The contaminant in a tainted blood-thinning drug China exported to the U.S. has been identified. The substance, hypersulfated chondroitin sulfate, mimics the blood thinner in standard safety tests and may have been deliberately substituted to boost middlemen’s profits. “If I had to guess, I would say this is a lot like the pet food case,” said Larry D. Sasich, chairman of pharmacy practice at the LECOM School of Pharmacy. From Los Angeles Times:
A compound related to a common nutritional supplement has been identified as the contaminant in a blood-thinning drug imported from China that sickened hundreds of frail patients in the U.S. and is suspected in a number of deaths, federal officials said Wednesday.

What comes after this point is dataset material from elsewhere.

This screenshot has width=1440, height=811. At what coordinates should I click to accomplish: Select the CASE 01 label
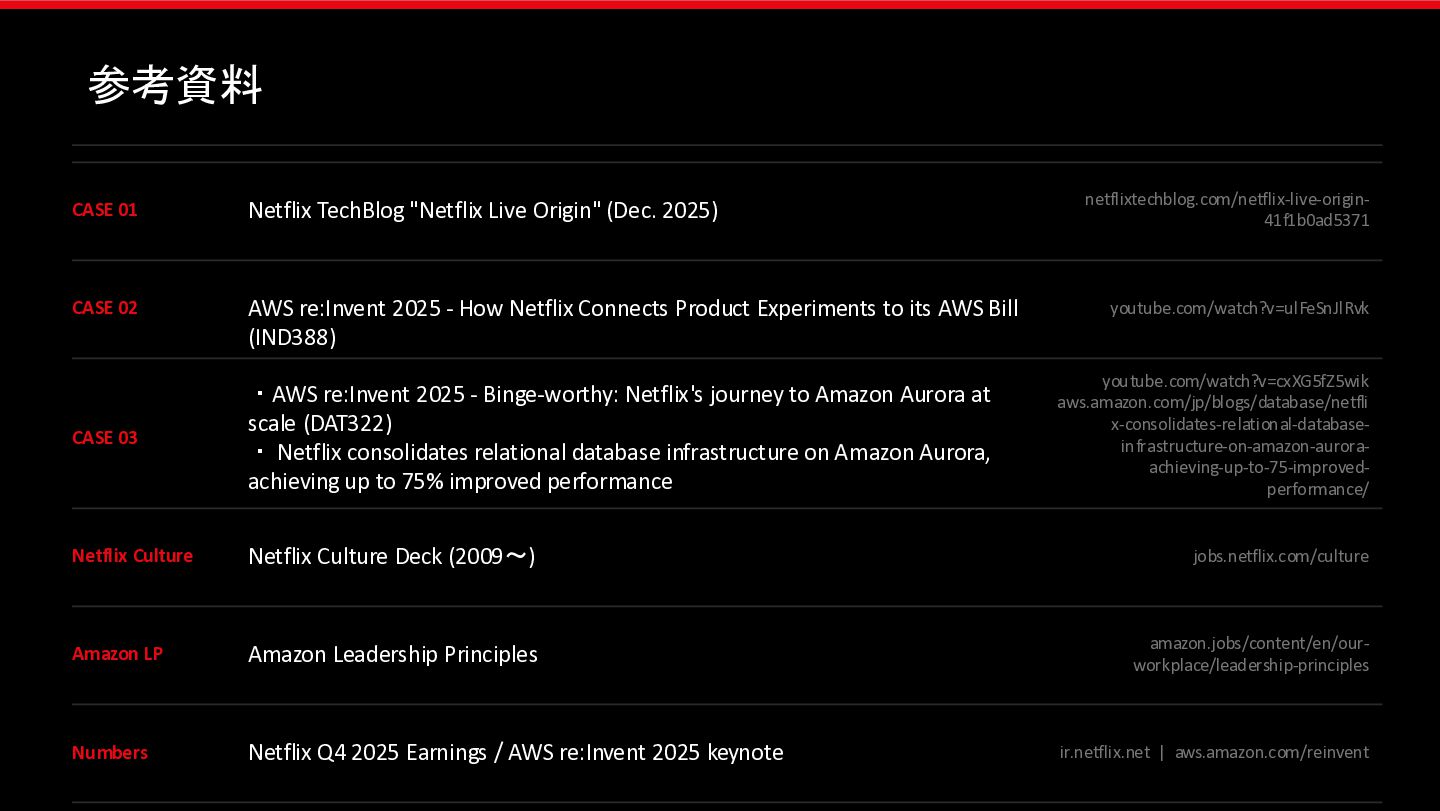(x=105, y=210)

The substance mimics the real drug — heparin — in standard safety tests and may have been deliberately substituted for the genuine compound somewhere along the line to boost middlemen’s profits. It could also have been added through a mishap or some kind of misguided experiment. Because of difficulties in back-checking, it’s unclear whether Food and Drug Administration officials will ever know for sure…
The FDA is chronically short of resources to meet its mandate to oversee a vast array of drugs, medical devices, and processed and natural foods. Inspections of foreign producers in particular are infrequent. And China has been difficult territory for U.S. regulators.